I'm aware of its success. My point was that video at the time (and earlier) was awful, choppy, lacked uniform standards (which is why you couldn't watch on the iPhone for years), but ultimately none of those hurdles stopped services like Netflix from rising, and becoming the predominant form of consumption today.

That's the point, and no, it was fucking awful.

It was the only real game in town. ifilm and whatever other site simply didn't take off and were originally geared towards putting short/indie films on the web. it was repackaged to compete against youtube but it simply didn't catch on.

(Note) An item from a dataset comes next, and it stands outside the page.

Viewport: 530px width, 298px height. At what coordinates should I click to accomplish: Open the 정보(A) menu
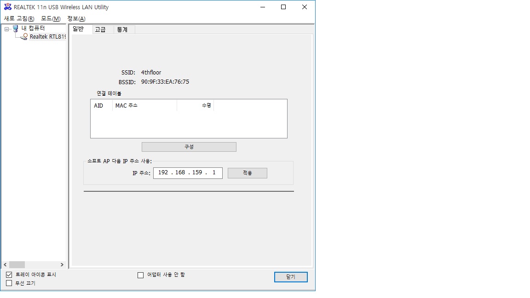(x=76, y=18)
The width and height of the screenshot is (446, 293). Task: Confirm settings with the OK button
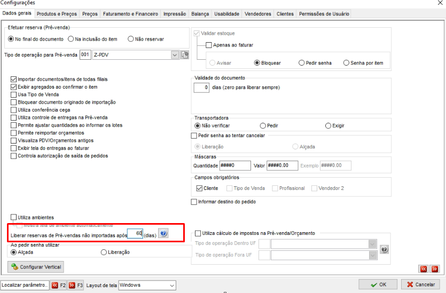378,284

regardless of how choppy or shitty it's quality was at the time it was awesome because we didn't know any better anyway. it was a free website where you could see almost any videos you wanted. and a lot of those problems stemmed from using adobe flash as plug-in (which was continually getting updated like any other adobe products) and that was buggy as shit hence why they slowly fazed it out. now if they experienced all those problems then yeah it'd be a terrible product but for its time it was great.
 
Sure, but we didn't know any better. It really wasn't a factor. Youtube was still the superior option to what little competition it had in those early days. With Stadia on the other hand, we know better. There are better options than what they are offering.

Stadia would be more akin to a shitty video streaming site trying to take on Youtube today.
It was the only real game in town. ifilm and whatever other site simply didn't take off and were originally geared towards putting short/indie films on the web. it was repackaged to compete against youtube but it simply didn't catch on.

regardless of how choppy or shitty it's quality was at the time it was awesome because we didn't know any better anyway. it was a free website where you could see almost any videos you wanted. and a lot of those problems stemmed from using adobe flash as plug-in (which was continually getting updated like any other adobe products) and that was buggy as shit hence why they slowly fazed it out. now if they experienced all those problems then yeah it'd be a terrible product but for its time it was great.
Precisely. You're both iterating what I just wrote. That's the uphill.
 
Indeed!

This is where the forest shouldn't be lost for the trees of the analogy. The key difference was-- as you said-- there was nothing better at the time except a few obscure websites like the ones I mentioned you don't appear to have known about. Online video was all terrible. We were used to Flash and *shudders* Silverlight as the best online video formats around the web, but chiefly, YouTube wasn't competing with DVD players because they weren't showing the same content. It was America's Funniest Home Videos via internet on demand.

These are some of the key differences, and yet, the thrust was that online video was terrible in its infancy, too, roundly. It took years before Netflix adopters shifted from the mail-in service to the streaming service for these reasons.

It's the big picture that you and so many others seem to be overlooking. What's the point of this sort of technological delivery? What are its greatest advantages in terms of market leverage? How does it become the dominant form of gaming, and why?

Once you answer those questions, one realizes it doesn't make a ton of sense within the current console model that involves a discrete, powerful piece of (relatively) expensive local hardware. That's when reading the tea leaves becomes hazy.

You seem to be arguing that youtube was terrible because video streaming quality wasn't as good as it is now. That's like arguing the NES was terrible. Not a legit argument

Youtube was amazing at the time, regardless of the streaming quality at the time. And it had nothing to do with Google. It was the experience. It being successful was a no brainier.

YouTube has nothing to do with Stadia when you look at what the product offered to it's consumers and how it compared to it's competitors.
 
In @Madmick defense YouTube wasnt profitable until years after Google purchased it. For it was a website founded on piracy.